Rewrite the records as a numbered list, starting at the line containing "Where should I click to: Select the NCCH Header" and continuing up to and including the line containing "(x=107, y=307)". Omit blank lines.
──────── Materials provided ────────
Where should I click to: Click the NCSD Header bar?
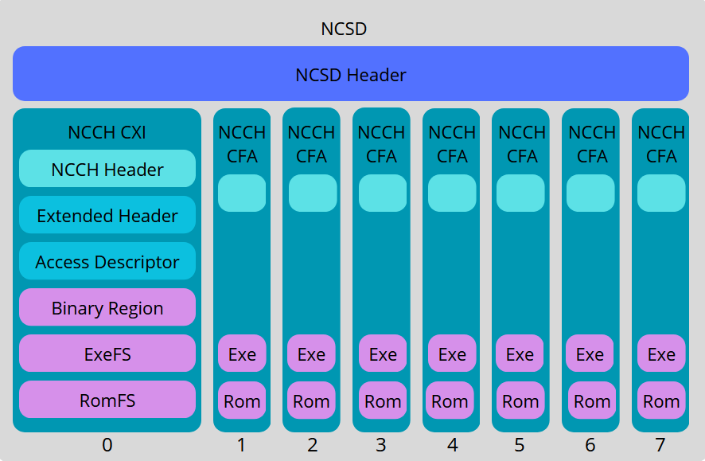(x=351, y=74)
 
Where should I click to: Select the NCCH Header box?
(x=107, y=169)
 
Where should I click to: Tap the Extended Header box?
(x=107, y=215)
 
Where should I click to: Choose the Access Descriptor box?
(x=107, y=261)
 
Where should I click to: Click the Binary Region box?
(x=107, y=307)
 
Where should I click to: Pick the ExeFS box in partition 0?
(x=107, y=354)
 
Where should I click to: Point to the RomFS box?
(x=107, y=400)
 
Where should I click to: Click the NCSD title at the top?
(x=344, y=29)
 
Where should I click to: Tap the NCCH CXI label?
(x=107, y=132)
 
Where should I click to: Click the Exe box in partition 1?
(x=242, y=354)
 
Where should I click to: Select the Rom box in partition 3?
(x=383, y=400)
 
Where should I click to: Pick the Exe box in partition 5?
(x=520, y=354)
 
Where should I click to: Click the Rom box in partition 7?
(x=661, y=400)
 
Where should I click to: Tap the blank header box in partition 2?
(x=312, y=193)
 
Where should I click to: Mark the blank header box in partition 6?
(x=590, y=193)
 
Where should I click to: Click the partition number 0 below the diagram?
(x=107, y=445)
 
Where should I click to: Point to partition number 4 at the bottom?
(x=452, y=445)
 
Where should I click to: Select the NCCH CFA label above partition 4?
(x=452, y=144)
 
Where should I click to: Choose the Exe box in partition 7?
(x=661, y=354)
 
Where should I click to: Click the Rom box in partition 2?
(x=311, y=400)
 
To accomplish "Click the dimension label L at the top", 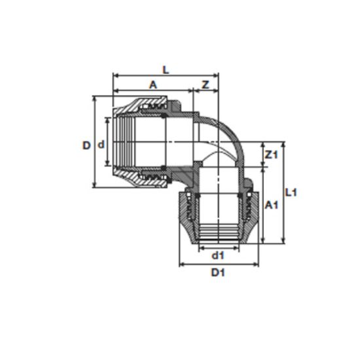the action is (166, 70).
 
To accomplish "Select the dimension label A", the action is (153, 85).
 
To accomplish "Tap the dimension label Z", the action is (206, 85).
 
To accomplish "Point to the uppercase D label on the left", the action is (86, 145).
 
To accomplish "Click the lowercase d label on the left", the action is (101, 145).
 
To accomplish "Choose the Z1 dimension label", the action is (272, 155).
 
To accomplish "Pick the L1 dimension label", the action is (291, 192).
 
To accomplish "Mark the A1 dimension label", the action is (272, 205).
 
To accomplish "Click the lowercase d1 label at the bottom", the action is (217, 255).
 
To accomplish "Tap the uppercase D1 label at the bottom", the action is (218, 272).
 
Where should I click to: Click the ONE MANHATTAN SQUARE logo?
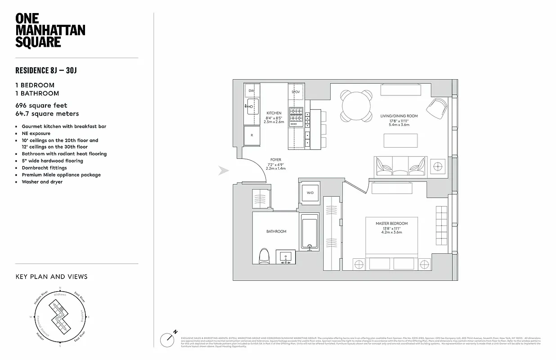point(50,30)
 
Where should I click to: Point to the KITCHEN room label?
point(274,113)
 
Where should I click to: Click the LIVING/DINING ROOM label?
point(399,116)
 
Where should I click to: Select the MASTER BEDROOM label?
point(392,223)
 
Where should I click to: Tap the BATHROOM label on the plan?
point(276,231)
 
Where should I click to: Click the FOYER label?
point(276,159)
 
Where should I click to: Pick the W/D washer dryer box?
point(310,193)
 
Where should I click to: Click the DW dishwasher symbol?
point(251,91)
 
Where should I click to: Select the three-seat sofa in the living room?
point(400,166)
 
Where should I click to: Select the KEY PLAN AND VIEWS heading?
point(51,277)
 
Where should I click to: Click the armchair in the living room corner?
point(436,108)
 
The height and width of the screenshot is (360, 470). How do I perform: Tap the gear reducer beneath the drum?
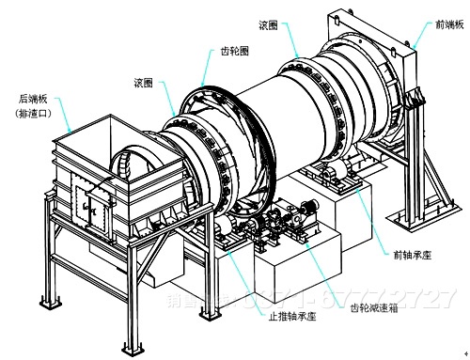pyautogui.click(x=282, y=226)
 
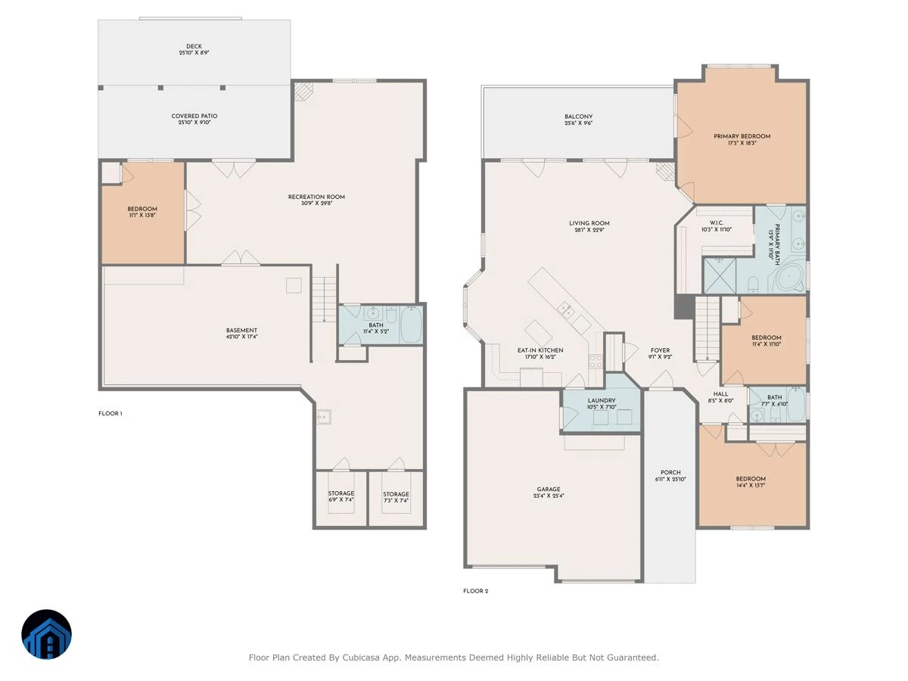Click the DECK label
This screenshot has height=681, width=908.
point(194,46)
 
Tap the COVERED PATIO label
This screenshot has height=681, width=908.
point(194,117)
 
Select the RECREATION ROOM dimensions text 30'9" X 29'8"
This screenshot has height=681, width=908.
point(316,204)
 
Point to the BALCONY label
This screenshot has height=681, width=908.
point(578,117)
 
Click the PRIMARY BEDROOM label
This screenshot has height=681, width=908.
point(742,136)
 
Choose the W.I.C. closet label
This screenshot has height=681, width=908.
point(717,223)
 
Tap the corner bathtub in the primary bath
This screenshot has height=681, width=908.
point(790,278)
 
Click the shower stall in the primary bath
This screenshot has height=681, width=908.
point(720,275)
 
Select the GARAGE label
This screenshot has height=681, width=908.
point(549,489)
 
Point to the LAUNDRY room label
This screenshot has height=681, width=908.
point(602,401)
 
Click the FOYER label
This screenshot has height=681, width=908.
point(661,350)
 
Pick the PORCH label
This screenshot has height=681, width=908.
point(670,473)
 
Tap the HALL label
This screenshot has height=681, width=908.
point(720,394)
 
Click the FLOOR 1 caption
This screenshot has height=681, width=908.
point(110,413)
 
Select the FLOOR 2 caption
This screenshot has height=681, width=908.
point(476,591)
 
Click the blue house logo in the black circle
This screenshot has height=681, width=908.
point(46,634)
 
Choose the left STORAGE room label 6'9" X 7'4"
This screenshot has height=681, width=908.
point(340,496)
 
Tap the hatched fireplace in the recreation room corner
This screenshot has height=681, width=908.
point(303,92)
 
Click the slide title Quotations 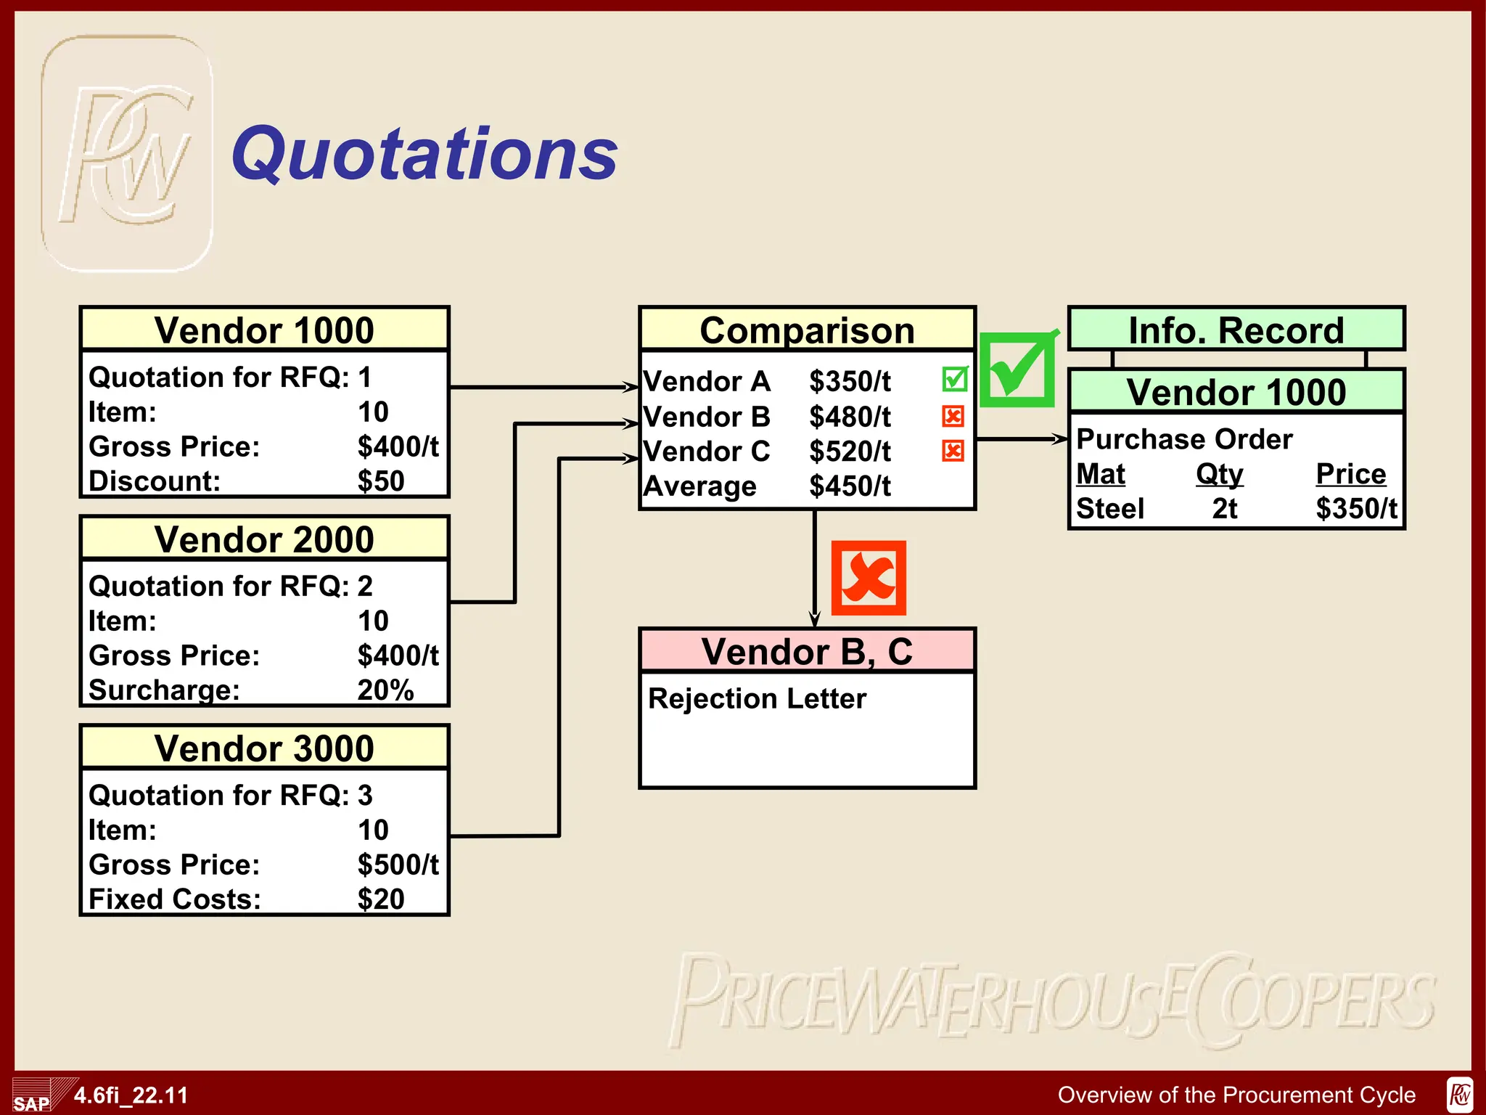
────────
* [Output for this exercise]:
1. Where should I click to: Select the NCCH Header box?
2. (x=107, y=169)
3. Where should I click to: Tap the Extended Header box?
4. (x=107, y=215)
5. Where should I click to: Choose the Access Descriptor box?
6. (x=107, y=261)
7. Where should I click to: Click the Binary Region box?
8. (x=107, y=307)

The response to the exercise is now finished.